Ok, recall our goal was to prove Helgason’s formula,

\displaystyle \boxed{ (d \exp)_{tX}(Y) = \left( \frac{ 1 - e^{\theta( - tX^* )}}{\theta(tX^*)} (Y^*) \right)_{\exp(tX)}.}  

and that we have already shown

\displaystyle {(d \exp)_{tX}(Y) f = \sum_{n=0}^{\infty} \frac{t^n}{(n+1)!} ( X^{*n} Y^* + X^{*(n-1)} Y^* X^* + \dots + Y^* X^{*n})f(p).} 

First of all, we have to do some somewhat messy Lie bracket work.

Lemma 1

In an associative ring {R}, fix elements {A,B} and let {S_n(A,B) := A^nB + A^{n-1}B A + \dots}, and let {L_A} be the operator {C \rightarrow [A,C]}. Then

  1. \displaystyle BA^n = \sum_{k=0}^n \binom{n}{k} A^k L_{-A}^{n-k} B . 
  2. \displaystyle S_n(A,B) = \sum_{k=0}^n \binom{ n+1 }{k+1} A^{n-k} L_{-A}^k B.  
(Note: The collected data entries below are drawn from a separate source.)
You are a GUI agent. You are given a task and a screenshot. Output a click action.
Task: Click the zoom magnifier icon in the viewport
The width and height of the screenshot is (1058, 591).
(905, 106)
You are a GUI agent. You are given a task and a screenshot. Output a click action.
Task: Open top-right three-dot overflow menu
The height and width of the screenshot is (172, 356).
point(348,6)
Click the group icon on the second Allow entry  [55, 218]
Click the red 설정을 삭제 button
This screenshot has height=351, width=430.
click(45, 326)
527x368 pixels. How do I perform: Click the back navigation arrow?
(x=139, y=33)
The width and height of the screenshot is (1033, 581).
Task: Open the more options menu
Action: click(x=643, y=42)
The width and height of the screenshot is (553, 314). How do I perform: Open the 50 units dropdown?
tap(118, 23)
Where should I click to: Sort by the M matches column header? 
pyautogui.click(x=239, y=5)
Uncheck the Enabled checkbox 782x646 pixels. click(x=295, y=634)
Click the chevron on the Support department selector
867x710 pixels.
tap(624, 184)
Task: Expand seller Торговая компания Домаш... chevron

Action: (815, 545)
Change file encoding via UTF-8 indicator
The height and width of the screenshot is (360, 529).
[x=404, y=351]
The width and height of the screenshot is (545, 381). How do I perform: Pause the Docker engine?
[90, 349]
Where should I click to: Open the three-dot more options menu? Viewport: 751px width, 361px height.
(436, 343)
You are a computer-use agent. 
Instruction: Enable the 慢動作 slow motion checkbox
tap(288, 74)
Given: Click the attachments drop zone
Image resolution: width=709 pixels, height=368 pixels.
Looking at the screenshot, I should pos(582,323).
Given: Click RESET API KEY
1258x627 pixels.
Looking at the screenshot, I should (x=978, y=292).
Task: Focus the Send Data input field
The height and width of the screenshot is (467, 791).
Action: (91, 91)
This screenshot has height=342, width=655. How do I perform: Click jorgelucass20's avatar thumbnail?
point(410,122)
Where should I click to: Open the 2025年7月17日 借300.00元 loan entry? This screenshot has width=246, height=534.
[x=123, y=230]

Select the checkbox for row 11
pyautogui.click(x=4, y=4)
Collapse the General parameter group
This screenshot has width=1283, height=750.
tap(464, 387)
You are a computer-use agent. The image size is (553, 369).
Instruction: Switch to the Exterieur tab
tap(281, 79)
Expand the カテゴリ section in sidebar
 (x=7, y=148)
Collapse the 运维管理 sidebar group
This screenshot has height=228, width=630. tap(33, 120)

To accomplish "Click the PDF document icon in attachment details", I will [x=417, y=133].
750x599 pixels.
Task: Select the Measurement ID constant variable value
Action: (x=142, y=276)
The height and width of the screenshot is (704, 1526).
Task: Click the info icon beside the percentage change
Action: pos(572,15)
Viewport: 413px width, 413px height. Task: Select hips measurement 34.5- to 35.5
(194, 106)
I’ll defer the proof (see below).

Now from what we’ve shown, and the lemma applied to the ring generated by the vector field operators, we get

\displaystyle (d \exp)_{tX}(Y) f = \sum_{n}\sum_{k=0}^n \frac{1}{(k+1)!(n-k)!} (tX^*)^{(n-k)} \theta(-tX^*)^k Y^* f (p). 

If we treat {k,n-k} as separate variables {a,b}, i.e. change around the terms in the double sum (I’m only sketching the justification, which you can read about in detail in Helgason’s book, but the idea is that these are analytic functions and their derivatives grow at most factorially, so if {t} is very small we get absolute convergence), then one obtains

\displaystyle \sum_{a,b} \frac{1}{a! b! } (tX^{*})^a \theta(-tX^*)^{b-1} Y^* f(p). 

Finally, if we sum this first w.r.t. {a} and use the next-to-last boxed formula in the previous post (evaluating an analytic function on an exponential map’s image) we get

\displaystyle \sum_b \frac{1}{b!} \theta(-tX^*)^{b-1} Y^*f( \exp(tX)). 

That‘s Helgason’s formula. (Phew. Long computations don’t lend themselves all that well to blog posts.)

Now why does this matter? First of all, this formula can be used to prove that the sectional curvature (I haven’t defined it yet but should by the end of this month) of a 2-dimensional Riemannian (not necessarily analytic!) manifold is the same thing as the Gauss curvature. Second of all, it works for analytic Lie groups with their exponential map without the hypothesis of {t} being very small. Another possible future topic.

Proof of the Lemma

First we tackle 1. Set {Q_n(A,B) := BA^n} and {R_n} the right-hand-side of the equality claimed in 1. Then it is easily checked by the definition of the Lie bracket that {Q_n} satisfies

\displaystyle Q_n(A,B) = AQ_{n-1}(A,B) + Q_{n-1}(A, L_{-A}B). 

We will check that {R_n} satisfies an analogous relation. Since {R_0=Q_0}, the proof will then follow by induction. Now computing {AR_{n-1}(A,B) + R_{n-1}(A,L_{-A}B)} yields

\displaystyle \sum_{k=0}^{n-1} \binom{n-1}{k} A^{k+1} L^{n-k-1}_{-A}B + \binom{n-1}{k} A^k L^{n-k}_{-A} (B) 

which is

\displaystyle \sum_{k=0}^{n-1} \binom{n-1}{k} A^{k+1} L^{n-k-1}_{-A}B + \binom{n-1}{k+1} A^{k+1} L^{n-k-1}_{-A} (B) = R_n(A,B).  

We get 1 by Pascal’s formula. Actually, that was really just the binomial theorem argument. I made this longer than it had to be by trying to figure it out myself, but anyway we have to do something similar for 2, so writing this all out may not have been a bad idea.

Let the right-hand-side be {T_n}. Equality is true for {n=0}, so we will compute {S_n - A S_{n-1}} and {T_n - AT_{n-1}} to prove the lemma by induction.

\displaystyle S_n - A S_{n-1} = BA^n = Q_n(A,B). 

Now I claim that {T_n} works out the same way. Computing {T_n - A T_{n-1}} gives

\displaystyle \sum_k \left( \binom{n+1}{k+1} A^{n-k} L_{-A}^k B - \binom{n}{k+1} A^{n-k} L_{-A}^k B \right) = Q_n(A,B). 

Note that 1 was used in the proof of 2.